Is that news? It confirms what anyone who had taken even the minimum amount of time to look at the two nations’ trade flows, political interests and general behaviour in trade talks already knew. The major barriers to trade in the 21st century are non-tariff barriers – that is, regulatory hurdles or caps that slow trade between nations – and as far as US-UK trade is concerned, the biggest areas where those barriers come into play are the provision of British healthcare and food. It is very difficult for American farmers to sell their goods into the UK and it is even more difficult for British farmers to do the same into the US. After Brexit, British farming could pivot to selling into the US but it would mean giving up a large chunk of its existing trade with the European Union.
The blunt truth is that one reason why a meaningful trade agreement between the United States and the United Kingdom will never be struck is that it ranges across far too many areas that are politically sensitive. The UK contributed more signatures to petitions opposing TTIP, the mothballed EU-US trade deal, than any other member state. The popularity and visceral attachment that all but an eccentric minority of British people have to the NHS, and the political sensitivities around anything to do with animal welfare in the UK, make it politically painful for any government to sign a US-UK trade deal.
Anyone devoting large amounts of political energy to securing such a deal has forgotten recent British political history: Tony Blair, with a landslide majority, had to retreat over genetically modified foods, while the Conservatives’ abandonment of a commitment to banning the sale of ivory contributed to its election losses in 2017. Anyone who thinks a US-UK trade negotiation would be dominated by a scholarly discussion of the scientific rights and wrongs of chemically washing chicken is kidding themselves. It would be horror stories about Frankenstein foods and the NHS being sold for parts.

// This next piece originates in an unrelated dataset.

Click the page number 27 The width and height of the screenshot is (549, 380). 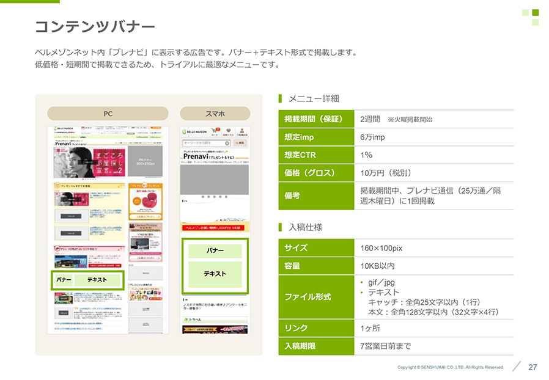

The time and energy based around the politically enervating topic of a trade deal could be better spent on actually increasing US-UK trade, something that Germany has managed to do with China to the point that China is its biggest trade partner, despite the lack of a formal trade deal.
And that obsession with the signing of formal trade deals and its impact on the final Brexit end state continues to be one of the biggest wastes of time and energy in British politics.